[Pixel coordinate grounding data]
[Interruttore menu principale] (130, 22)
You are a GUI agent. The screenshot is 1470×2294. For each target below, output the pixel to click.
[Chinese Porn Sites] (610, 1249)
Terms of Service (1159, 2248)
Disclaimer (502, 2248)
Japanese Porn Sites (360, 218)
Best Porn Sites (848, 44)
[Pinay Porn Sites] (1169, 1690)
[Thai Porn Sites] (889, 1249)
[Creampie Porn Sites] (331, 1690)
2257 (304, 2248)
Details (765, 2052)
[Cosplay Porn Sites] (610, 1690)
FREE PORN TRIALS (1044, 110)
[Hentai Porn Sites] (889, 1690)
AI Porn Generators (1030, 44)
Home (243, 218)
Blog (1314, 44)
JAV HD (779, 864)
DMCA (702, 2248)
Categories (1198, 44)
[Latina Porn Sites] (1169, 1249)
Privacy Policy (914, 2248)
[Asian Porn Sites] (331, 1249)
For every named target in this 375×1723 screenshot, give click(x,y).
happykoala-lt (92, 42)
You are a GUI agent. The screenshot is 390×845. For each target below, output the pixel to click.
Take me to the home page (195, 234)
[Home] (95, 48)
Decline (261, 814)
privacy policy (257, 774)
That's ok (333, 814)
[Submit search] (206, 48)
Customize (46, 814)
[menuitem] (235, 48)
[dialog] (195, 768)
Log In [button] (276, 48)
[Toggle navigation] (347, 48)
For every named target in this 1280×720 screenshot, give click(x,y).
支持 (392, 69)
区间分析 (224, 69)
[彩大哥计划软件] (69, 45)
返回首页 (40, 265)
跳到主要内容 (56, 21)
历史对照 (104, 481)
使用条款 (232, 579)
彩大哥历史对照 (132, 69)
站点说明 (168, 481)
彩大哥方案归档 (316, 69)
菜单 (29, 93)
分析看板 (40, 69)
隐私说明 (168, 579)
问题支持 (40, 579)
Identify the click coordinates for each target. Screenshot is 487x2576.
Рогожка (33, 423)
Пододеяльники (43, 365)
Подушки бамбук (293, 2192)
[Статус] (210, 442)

→ **PROBLEM DETAILS**
Where in the records above does the word "give" appear? Copy each line that holds it.

→ **WRITTEN ANSWER**
For every named target in this 375×1723 screenshot, give click(x,y).
For every named target in this 1280×720 screenshot, give click(x,y).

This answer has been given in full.